SPÖ-Stiftung: BZÖ-Haubner: Eine Partei braucht keine Privatstiftung

Wien (OTS) - "Die SPÖ ist mehr mit ihrem steuerschonenden Umgang von eigenen Geldern beschäftigt. Auch die SPÖ-Oberösterreich hält sich eine Privatstiftung unter den Namen L 36", sagte heute die oberösterreichische Abg. Ursula Haubner in ihrem Debattenbeitrag. "Eine Partei braucht aber keine Privatstiftung", so Haubner.

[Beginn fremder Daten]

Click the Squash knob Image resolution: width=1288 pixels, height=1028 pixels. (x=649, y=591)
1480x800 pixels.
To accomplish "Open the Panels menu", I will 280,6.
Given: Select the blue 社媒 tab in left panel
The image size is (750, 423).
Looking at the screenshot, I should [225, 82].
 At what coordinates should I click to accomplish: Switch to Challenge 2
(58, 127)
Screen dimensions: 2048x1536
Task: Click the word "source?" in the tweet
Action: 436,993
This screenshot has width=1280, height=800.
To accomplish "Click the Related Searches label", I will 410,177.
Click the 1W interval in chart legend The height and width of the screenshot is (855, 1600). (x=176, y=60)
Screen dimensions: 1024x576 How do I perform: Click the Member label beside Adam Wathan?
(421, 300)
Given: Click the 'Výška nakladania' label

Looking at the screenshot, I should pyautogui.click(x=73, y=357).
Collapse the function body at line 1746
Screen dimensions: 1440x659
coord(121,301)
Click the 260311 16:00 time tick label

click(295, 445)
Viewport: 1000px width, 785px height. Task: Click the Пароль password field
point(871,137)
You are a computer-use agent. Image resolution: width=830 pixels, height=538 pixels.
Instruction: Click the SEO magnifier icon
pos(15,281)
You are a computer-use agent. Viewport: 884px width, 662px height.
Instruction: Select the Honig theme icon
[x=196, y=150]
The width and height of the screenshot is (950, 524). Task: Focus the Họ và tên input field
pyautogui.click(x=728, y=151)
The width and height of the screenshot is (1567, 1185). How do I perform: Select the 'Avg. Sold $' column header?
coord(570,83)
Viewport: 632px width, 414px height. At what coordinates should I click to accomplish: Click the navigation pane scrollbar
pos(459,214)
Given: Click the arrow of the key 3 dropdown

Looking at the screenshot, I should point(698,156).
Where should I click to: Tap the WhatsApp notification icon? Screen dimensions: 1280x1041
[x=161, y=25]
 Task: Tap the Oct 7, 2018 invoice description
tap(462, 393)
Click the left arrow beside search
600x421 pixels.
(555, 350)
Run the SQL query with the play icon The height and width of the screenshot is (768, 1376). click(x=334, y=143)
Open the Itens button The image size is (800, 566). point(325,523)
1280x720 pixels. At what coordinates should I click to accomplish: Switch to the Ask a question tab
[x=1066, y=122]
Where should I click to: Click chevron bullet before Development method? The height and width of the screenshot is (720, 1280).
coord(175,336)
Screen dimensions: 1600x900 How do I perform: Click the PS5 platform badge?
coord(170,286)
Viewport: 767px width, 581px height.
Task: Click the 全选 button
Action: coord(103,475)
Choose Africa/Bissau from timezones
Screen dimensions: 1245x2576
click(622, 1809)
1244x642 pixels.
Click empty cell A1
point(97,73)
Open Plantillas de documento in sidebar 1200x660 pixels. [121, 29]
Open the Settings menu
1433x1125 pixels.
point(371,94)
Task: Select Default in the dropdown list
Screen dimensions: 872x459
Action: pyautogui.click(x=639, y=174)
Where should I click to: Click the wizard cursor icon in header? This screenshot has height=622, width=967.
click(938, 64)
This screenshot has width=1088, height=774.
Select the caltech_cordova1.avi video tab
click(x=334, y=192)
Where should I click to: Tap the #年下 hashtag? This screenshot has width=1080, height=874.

"SPÖ-Haider wettert in Oberösterreich immer, dass Stiftungen ein Übel sind, "weil dort parken die Reichen ihr Geld". Ich frage mich nun, gehört die SPÖ zu den Reichen, weil sie dort ihr Geld unter L 36 parkt. Jeder Arbeitnehmer zahlt brav seine Steuern und die SPÖ schleust ihr Parteivermögen steuerschonend via einer Stiftung am Finanzminister vorbei", sagte Haubner. Wie ist das mit einem Wahlplakat von Erich Haider vereinbar, das folgenden Text beinhaltet:
"Gerechtigkeit statt grenzenloser Gier". "Wo bleibt hier die Gerechtigkeit?", fragte Haubner.

In diesem Zusammenhang bekräftigte Haubner die Forderung des BZÖ, dass es in Zukunft generell nicht möglich sein dürfe, dass Parteien eine eigene Stiftung besitzen. Ebenso brachte Haubner einen Entschließungsantrag ein, indem die Bundesregierung ua ersucht wird, schnellstmöglich zu überprüfen, ob insbesondere die von politischen Parteien gegründeten und als gemeinnützig eingestuften Stiftungen tatsächlich gemeinnützig sind.